L’abbandono della tradizione iconografica

Il fulcro compositivo della tavola, affollata di personaggi secondo il gusto proprio di Rosso, è costituito dalle tre figure della Vergine, dell’anziano sacerdote, sul cui copricapo la scritta “tettagramaton” inviterebbe a un secondo livello di lettura per chi avesse familiarità con le interpretazioni cabalistiche, e di San Giuseppe, rappresentato insolitamente giovane e con la veste aperta sul petto a sottolinearne la generosità e il coraggio. Abbandonando la tradizione iconografica che voleva lo sposo anziano e seguendo invece la moderna lezione domenicana, Rosso decise di rimarcare, attraverso la giovinezza dello sposo, il voto di castità e dunque di obbedienza a Dio. Una scelta certo rivoluzionaria, ma che non stupisce in un pittore come lui, originale tanto nei temi e nella loro raffigurazione, quanto nella scelta di cromie vibranti e cangianti e nell’uso sapiente e magistrale della luce.

Femmine “graziosissime” e acconciature “de’ panni bizarre e capricciose”

Rosso fu certamente pittore sui generis, eppure lo stesso Vasari riconosceva che “per esser egli stato nel colorito sì dolce, e con tanta grazia cangiato i panni (…) lo fé sempre tenere lodatissimo e mirabile”. Rispetto alle opere precedenti, Giovanni si distingue, nella pala Ginori, per una maggiore raffinatezza e attenzione ai dettagli, assente, ad esempio, nella precedente Deposizione di Volterra, ma assolutamente presente nelle opere del periodo successivo, basterà ricordare la straordinaria Deposizione dalla croce di Sansepolcro. A San Lorenzo il Nostro, probabilmente su richiesta della committenza, si compiace nel raccontare la ricchezza degli abiti dei personaggi, le loro elegantissime acconciature o la finezza dei gioielli. Quel  “colorito sì dolce”, denunciato da Vasari nella Vita dell’artista, diventa, qui, estremamente vivace e cangiante, quasi stridulo e metallico, certo memore delle opere che il divino Michelangelo aveva lasciato tra Firenze e Roma.
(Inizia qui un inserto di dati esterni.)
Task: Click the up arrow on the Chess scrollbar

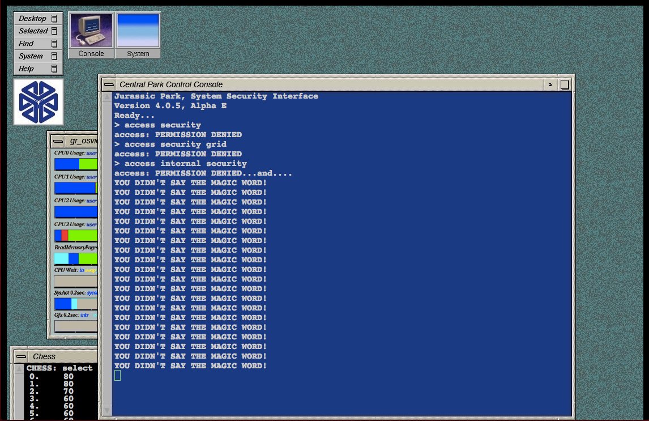Action: (18, 369)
Similmente, continua l’Aretino, oltre le “femmine graziosissimeebbe l’artista “le considerazioni, che si deono avere, sì nelle teste de’ vecchi con cere bizarre, come in quelle delle donne e dei putti, con arie dolci e piacevoli”.

Un’opera insomma fondamentale nella vita e nella carriera di Rosso, il cui recente restauro, oltre a rivelare la straordinaria finezza tecnica, ha reso più visibili i dettagli dello sfondo, dove oggi si possono riconoscere i musici, i pretendenti delusi, ma  stranamente non intenti, come normalmente avviene, a spezzare le loro verghe, nonché alcuni ignudi, ispirati nuovamente ed evidentemente alle sculture del Buonarroti.